[PROBLEM]
Please give again, word for word, each line that falls between the line with "Open actions menu for weekly-backup policy" and the end of the data, inclusive.

Dataset records:
-- Opening Marker --

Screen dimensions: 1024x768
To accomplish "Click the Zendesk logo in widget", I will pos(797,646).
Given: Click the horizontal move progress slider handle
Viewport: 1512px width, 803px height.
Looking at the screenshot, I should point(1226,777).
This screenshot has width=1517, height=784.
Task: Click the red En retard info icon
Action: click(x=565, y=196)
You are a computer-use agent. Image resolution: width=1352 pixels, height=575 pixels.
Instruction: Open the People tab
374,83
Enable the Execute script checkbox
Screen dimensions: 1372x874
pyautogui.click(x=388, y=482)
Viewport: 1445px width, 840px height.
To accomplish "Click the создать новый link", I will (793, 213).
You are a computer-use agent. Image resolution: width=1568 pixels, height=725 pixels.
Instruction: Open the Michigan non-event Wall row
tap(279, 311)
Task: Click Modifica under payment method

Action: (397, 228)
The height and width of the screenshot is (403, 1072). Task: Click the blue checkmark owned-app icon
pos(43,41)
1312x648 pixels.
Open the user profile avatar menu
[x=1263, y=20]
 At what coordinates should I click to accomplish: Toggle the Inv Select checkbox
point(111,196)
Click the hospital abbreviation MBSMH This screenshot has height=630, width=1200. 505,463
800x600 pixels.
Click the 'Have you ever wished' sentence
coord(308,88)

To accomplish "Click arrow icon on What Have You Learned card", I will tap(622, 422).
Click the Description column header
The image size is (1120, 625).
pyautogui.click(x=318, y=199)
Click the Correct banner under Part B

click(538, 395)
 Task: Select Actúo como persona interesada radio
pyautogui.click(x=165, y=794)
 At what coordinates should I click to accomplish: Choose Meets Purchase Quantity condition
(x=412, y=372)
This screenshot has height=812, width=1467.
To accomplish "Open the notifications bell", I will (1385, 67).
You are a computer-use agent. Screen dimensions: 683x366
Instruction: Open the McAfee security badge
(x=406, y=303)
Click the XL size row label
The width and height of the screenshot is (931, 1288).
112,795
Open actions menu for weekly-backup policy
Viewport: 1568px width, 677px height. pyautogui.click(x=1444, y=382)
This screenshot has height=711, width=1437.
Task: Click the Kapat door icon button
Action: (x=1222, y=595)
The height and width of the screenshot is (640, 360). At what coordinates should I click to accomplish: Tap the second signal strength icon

-- Closing Marker --

[YOUR RESPONSE]
Open actions menu for weekly-backup policy
Viewport: 1568px width, 677px height. pyautogui.click(x=1444, y=382)
This screenshot has height=711, width=1437.
Task: Click the Kapat door icon button
Action: (x=1222, y=595)
The height and width of the screenshot is (640, 360). At what coordinates should I click to accomplish: Tap the second signal strength icon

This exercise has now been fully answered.